Create new test type `aamtest` for accessibility API testing by spectranaut · Pull Request #57696 · web-platform-tests/wpt

spectranaut · 2026-02-11T00:17:09Z

This PR adds a new test type to test accessibility APIs exposed by browsers, as defined by the ARIA, Core-AAM and HTML-AAM specifications. The RFC can be found here.

This is a potential replacement for: #53733

Instead of extending testharness, I added a new test type (aamtest) that is similar to wdspec tests and uses a lot of the same infrastructure. This idea came from @foolip in this comment on the RFC, and I think it looks good!

To run tests on Linux:

On Debian distros:
apt install libatspi2.0-dev libcairo2-dev libgirepository1.0-dev

# Chrome
./wpt run chrome wai-aria-aam/role/blockquote_tentative.py

# Chromium
./wpt run  --binary <chromiumbinary> chromium wai-aria-aam/role/blockquote_tentative.py

# Firefox (needs --no-headless explicitly set)
./wpt run --no-headless firefox wai-aria-aam/role/blockquote_tentative.py

On Mac:

Run chrome tests with --no-headless. Safari does not yet support this test type.
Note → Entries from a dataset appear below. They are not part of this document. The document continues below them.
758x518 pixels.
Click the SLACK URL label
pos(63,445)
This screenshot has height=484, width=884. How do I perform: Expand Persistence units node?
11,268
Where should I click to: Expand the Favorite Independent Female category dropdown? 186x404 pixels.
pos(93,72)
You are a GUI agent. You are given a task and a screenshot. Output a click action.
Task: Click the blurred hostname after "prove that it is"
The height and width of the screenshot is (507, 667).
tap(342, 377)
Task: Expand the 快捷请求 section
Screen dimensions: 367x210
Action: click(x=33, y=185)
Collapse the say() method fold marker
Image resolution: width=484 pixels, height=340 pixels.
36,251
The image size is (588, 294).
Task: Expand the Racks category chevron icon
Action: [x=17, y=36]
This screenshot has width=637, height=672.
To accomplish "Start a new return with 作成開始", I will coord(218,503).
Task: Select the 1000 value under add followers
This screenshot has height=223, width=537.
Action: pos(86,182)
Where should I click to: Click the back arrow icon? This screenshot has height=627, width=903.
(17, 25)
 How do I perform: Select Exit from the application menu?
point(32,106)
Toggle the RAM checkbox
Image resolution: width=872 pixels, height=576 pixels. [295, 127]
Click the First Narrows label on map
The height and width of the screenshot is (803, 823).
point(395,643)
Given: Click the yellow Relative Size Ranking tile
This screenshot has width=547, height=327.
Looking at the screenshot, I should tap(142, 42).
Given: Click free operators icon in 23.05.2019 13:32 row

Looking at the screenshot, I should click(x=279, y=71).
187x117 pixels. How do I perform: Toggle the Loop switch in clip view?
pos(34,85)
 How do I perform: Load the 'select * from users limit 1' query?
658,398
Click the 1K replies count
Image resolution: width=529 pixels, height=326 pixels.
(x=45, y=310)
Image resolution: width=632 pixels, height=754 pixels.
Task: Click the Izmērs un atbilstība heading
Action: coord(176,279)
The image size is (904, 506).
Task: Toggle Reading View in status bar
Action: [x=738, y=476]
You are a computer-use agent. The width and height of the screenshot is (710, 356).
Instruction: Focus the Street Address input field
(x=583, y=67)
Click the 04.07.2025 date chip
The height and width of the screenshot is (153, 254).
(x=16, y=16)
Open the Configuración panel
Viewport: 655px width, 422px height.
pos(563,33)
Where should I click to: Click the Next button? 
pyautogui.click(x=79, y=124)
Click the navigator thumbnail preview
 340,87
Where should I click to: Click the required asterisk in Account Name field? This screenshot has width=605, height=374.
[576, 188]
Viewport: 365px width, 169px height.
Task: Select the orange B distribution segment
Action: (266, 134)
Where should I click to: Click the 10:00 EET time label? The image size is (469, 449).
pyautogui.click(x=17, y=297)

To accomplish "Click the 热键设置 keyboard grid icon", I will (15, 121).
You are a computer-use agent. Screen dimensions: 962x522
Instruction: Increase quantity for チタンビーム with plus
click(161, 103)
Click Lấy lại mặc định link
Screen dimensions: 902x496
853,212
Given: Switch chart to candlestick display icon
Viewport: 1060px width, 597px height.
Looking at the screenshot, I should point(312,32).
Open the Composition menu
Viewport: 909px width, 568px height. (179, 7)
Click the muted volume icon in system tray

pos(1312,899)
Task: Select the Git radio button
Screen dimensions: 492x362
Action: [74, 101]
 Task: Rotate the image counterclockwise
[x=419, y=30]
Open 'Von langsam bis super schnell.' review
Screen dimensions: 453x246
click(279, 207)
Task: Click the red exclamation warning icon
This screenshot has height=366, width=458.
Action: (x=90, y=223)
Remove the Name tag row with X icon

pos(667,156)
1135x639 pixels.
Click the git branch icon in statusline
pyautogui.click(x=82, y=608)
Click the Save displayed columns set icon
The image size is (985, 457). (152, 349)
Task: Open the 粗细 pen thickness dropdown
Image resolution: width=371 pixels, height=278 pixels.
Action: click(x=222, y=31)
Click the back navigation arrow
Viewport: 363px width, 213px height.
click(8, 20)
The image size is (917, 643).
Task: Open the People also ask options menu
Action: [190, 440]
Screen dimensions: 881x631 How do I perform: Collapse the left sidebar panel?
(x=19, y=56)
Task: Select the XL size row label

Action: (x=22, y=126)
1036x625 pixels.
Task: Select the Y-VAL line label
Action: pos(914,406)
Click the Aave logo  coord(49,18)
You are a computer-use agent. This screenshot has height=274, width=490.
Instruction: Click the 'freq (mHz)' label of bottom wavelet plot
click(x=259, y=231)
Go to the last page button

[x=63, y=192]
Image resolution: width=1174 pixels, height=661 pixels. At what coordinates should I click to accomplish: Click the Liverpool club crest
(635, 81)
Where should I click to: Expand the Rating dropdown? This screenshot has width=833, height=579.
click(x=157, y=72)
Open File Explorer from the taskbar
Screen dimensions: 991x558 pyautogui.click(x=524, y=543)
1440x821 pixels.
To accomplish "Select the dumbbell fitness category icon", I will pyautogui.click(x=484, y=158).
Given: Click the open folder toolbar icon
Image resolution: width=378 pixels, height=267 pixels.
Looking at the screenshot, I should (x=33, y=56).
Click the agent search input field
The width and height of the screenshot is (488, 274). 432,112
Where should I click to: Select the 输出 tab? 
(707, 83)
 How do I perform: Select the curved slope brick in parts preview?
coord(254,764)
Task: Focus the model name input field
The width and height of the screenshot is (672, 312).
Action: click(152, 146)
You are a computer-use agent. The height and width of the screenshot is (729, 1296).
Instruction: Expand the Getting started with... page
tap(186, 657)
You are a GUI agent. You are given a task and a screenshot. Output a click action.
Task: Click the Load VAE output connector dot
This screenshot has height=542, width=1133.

community-tc-integration · 2026-02-11T20:24:29Z

Uh oh! Looks like an error!

Client ID static/taskcluster/github does not have sufficient scopes and is missing the following scopes:

{
  "AnyOf": [
    "queue:rerun-task:taskcluster-github/RBJqfU0pQ82PBMqZMXxGYw/RqnO5x7vQu-LPaJ5z8Ue5w",
    "queue:rerun-task-in-project:none",
    {
      "AllOf": [
        "queue:rerun-task",
        "assume:scheduler-id:taskcluster-github/RBJqfU0pQ82PBMqZMXxGYw"
      ]
    }
  ]
}

This request requires the client to satisfy the following scope expression:

{
  "AnyOf": [
    "queue:rerun-task:taskcluster-github/RBJqfU0pQ82PBMqZMXxGYw/RqnO5x7vQu-LPaJ5z8Ue5w",
    "queue:rerun-task-in-project:none",
    {
      "AllOf": [
        "queue:rerun-task",
        "assume:scheduler-id:taskcluster-github/RBJqfU0pQ82PBMqZMXxGYw"
      ]
    }
  ]
}

method: rerunTask
errorCode: InsufficientScopes
statusCode: 403
time: 2026-02-11T20:24:29.184Z

spectranaut · 2026-02-11T22:08:35Z

@jcsteh -- I'd love your early feedback on this completely new direction to add AAM tests, the tests are like the wpt's webdriver spec tests, all in python!

Look at the blockquote test.

The APIs are passed to the test as arguments ("fixtures" in pytest speak -- defined in wai-aria-aam/support/fixtures_a11y_api.py). The atspi argument is a AtspiWrapper object, and the axapi argument is a AxapiWrapper object, and the ia2 argument is a Ia2Wrapper object.

You can see these tests already in the wpt.fyi for this PR: https://wpt.fyi/results/?label=pr_head&max-count=1&pr=57696

jcsteh · 2026-02-12T07:47:48Z

@spectranaut Thanks for the early ping and for your work on this. This looks really neat!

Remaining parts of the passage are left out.